So how high is our stock as tipsters? Forecasts that will have CEOs quaking

EVERY chief executive must live in terror of the day I tip his or her company's shares.

After receiving an endorsement from me, company share charts often resemble the type of ski slope that even Eddie the Eagle would have avoided. Unseen misfortunes frequently strike my chosen companies.

Sadly, last year's share tip, hazardous waste firm Augean had a torrid start to 2010.

I believed the Wetherby-based firm was a good long term bet because it was well-placed to enter lucrative new markets such as waste from nuclear decommissioning and the oil, gas and drilling markets.

One year on, this argument remains a valid one. Sadly, I had not reckoned on the consequences of a harsh winter.

In September, Augean sank to a small pre-tax half year loss after heavy snowfall at the start of the year made it much harder to move waste.

After this grim beginning, the company made good progress during the rest of 2010. Results were in line with management forecasts, and during the first six months of the year, hazardous waste volumes into landfill sites rose by nine per cent to 95,053 tonnes.

As the economy recovers, demand for Augean's services is certain to grow. All prudent investors know that you have to spread your risk and see beyond the stock market's daily fluctuations. I still have faith in Augean's long-term prospects.

Augean's price at the end of 2009 was 38p. Yesterday, it closed at 26.5p, shedding 11.5p or 30 per cent over the year.

So who am I plumping for in 2011? Well, I've got high hopes for Leeds-based spy gadgets firm Datong, which is closing in on acquisition targets as it looks to build on a year of growing sales and profits. The terrorist threat is still with us, and Datong is stepping up its expansion in the Americas in response to the growing demand for covert surveillance. It is also targeting areas such as Mexico, India and Eastern Europe, where the authorities are fighting drug cartels, terrorists and organised criminals.

Formed in 1974, Leeds-based Datong initially specialised in the development of radio frequency technology for use by amateur radio enthusiasts.

By 1982, Datong had developed its first radio frequency direction finding product.

As concerns grew about terrorist activity in the UK, Datong moved into the security and defence markets and it floated on the AIM (Alternative Investment Market) in October 2005.

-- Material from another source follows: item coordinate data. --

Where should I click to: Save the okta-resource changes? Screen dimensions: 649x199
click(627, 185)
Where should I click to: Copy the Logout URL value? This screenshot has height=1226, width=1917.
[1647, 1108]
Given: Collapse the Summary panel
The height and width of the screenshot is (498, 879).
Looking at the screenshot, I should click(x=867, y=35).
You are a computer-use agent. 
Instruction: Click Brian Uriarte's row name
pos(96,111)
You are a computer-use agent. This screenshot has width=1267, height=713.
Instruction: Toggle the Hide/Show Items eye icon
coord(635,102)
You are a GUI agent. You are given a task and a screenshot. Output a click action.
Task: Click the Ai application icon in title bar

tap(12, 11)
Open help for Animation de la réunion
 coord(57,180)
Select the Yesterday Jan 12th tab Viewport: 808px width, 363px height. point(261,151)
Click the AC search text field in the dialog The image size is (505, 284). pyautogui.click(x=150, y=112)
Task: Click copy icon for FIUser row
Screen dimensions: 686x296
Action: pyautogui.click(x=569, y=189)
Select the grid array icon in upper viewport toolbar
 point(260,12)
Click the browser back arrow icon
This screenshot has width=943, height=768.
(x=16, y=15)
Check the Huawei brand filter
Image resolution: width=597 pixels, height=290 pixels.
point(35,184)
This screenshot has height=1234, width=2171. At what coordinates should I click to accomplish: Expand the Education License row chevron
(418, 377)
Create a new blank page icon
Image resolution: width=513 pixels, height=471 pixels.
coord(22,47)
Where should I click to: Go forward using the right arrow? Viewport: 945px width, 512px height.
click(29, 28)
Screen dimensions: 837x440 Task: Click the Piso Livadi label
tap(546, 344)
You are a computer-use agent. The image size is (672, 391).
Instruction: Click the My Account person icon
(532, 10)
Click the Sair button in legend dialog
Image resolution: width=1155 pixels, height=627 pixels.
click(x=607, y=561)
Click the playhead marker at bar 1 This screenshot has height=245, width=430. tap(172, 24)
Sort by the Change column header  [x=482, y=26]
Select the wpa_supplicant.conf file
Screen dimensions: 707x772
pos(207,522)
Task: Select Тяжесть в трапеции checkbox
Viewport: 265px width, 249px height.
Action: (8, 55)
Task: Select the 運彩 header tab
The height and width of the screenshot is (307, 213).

Perhaps surprisingly, given the scale of the terrorist threat, Datong's progress has not been smooth in recent years.

It suffered during the global slump as deferred orders, litigation and exporting licence delays hampered growth.

But the resumption of orders from the United States, previously held up by the administration change in 2009, is now driving its recovery. The fact that it is considering acquisitions speaks volumes about the confidence of senior management as they gear up for growth in 2011.

I believe Datong's smart surveillance systems will help me end my losing streak. And its innovative approach to business should provide healthy returns for prudent investors in 2011.